I’m currently trying to model a GLMM with brms in R.
My dependent is a binary variable (sure_recognition, either 0= faslse or 1=true) which should be predicted by an interaction term of a prediction error (signedPE, ranging continously between -1 and 1) and a time delay (shockDelayTime, ranging continously between 0 and 10 seconds). I’d add subject ID as random effect. Every subject has mutiple trials.
The model looks as the following:
B1 ← brm(sure_recognition~
shockDelayTime*signedPE
+ (1|subj),
family = binomial(link=“logit”),
data = df)
Regarding the brms documentation, the model should be computed without any further specifications.
Unfortunately, I’m getting the following error message: “Error: Specifying ‘trials’ is required for this model”
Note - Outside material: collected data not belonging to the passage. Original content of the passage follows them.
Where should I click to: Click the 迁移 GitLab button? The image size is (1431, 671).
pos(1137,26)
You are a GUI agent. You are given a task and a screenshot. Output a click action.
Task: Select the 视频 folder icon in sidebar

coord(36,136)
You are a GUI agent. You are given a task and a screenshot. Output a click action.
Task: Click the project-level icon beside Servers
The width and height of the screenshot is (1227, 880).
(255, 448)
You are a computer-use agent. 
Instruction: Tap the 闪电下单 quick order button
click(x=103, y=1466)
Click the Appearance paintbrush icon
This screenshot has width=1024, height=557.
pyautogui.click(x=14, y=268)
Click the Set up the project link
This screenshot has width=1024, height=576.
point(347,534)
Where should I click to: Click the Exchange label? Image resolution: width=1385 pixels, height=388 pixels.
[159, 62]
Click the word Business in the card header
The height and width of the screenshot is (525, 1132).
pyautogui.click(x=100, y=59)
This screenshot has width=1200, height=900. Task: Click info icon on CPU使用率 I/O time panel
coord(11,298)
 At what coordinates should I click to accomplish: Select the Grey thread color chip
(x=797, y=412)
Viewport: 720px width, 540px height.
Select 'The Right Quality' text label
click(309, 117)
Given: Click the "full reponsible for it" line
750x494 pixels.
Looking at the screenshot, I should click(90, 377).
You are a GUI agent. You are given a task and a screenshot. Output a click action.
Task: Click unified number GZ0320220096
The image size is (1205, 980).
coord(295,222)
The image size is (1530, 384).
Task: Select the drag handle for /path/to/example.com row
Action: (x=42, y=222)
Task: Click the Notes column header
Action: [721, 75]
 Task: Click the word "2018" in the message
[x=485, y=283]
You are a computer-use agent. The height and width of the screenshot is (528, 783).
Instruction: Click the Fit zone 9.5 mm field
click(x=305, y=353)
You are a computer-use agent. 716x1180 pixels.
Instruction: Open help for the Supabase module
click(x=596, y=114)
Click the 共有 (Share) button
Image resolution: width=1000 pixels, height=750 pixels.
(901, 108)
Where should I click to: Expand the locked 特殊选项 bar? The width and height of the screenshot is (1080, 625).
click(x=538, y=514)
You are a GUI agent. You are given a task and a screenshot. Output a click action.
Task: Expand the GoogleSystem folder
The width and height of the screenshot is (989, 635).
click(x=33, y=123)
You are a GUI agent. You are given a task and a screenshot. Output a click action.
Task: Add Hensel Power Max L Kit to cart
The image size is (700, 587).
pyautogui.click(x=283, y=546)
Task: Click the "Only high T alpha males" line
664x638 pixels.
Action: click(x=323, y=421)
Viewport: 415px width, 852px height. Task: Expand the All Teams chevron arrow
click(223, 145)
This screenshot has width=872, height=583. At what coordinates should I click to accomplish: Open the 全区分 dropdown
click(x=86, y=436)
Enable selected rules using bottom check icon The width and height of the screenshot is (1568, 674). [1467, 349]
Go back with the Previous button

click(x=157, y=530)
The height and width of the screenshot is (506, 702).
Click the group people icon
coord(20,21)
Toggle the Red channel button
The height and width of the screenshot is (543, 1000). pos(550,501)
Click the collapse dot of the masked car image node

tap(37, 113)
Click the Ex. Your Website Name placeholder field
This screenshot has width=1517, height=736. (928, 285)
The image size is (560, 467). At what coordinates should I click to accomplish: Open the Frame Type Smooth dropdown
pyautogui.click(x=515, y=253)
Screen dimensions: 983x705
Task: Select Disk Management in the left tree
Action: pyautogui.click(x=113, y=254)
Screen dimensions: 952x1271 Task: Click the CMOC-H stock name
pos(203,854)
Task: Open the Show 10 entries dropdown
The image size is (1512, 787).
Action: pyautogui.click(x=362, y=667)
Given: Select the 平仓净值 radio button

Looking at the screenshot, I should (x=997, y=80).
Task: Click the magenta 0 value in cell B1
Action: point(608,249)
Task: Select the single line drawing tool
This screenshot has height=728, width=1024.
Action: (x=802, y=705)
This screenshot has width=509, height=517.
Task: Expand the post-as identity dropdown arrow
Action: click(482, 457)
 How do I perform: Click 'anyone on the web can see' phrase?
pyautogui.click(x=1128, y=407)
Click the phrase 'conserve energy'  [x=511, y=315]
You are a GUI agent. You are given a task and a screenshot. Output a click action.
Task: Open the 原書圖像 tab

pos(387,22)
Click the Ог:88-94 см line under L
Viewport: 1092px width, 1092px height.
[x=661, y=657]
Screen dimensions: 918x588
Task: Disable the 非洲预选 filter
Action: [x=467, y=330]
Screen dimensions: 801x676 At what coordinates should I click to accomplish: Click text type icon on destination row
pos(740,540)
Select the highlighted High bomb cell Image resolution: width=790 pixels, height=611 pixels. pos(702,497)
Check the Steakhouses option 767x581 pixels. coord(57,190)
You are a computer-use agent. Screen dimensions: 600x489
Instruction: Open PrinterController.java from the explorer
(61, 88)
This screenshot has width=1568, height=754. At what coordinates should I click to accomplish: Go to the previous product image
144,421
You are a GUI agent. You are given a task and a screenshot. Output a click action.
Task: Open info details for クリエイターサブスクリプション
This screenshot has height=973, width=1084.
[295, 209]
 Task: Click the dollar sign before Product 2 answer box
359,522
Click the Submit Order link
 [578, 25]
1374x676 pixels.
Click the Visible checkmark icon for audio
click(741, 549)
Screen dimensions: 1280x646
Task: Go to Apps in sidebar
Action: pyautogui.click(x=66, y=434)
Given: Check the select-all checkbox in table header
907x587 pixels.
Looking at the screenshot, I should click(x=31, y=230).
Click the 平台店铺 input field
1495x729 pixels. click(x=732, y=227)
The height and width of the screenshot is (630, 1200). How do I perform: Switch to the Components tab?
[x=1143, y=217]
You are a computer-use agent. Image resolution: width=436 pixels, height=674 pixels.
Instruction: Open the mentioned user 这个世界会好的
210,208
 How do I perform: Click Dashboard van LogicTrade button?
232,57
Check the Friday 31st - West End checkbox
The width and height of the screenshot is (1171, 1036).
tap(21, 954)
As mentioned, I do have the variable “trial” in my dataframe, but I think R wants me to specifiy anything else. I cannot find any clarification on the “trials”-variable online that has to be specified beforehand.
For a binary (true or false) dependent variable you are best off use the bernoulli distribution, not binomial. Binomial is for data where the dependent variable in each row is the number of “true” in a set of “trials”, in which case both numbers ned to be specified. Unrelated to your question, It would be a good idea to set a prior for this model.
If you prefer to use the binomial likelihood for binary data, here’s how to use the trials() helper function for your use case:
B2 <- brm(
sure_recognition | trials(1) ~ shockDelayTime * signedPE + (1|subj),
family = binomial(link="logit"),
data = df)
Since all of your data are binary, you can just set 1 within the trials() function, which tells brm() that each row in the sure_recognition vector is for a single Bernoulli trial. If you would like to try the Bernoulli likelihood, instead, it would look like this:
B3 <- brm(
sure_recognition ~ shockDelayTime * signedPE + (1|subj),
family = bernoulli(link="logit"),
data = df)
In my experience, either approach is totally fine.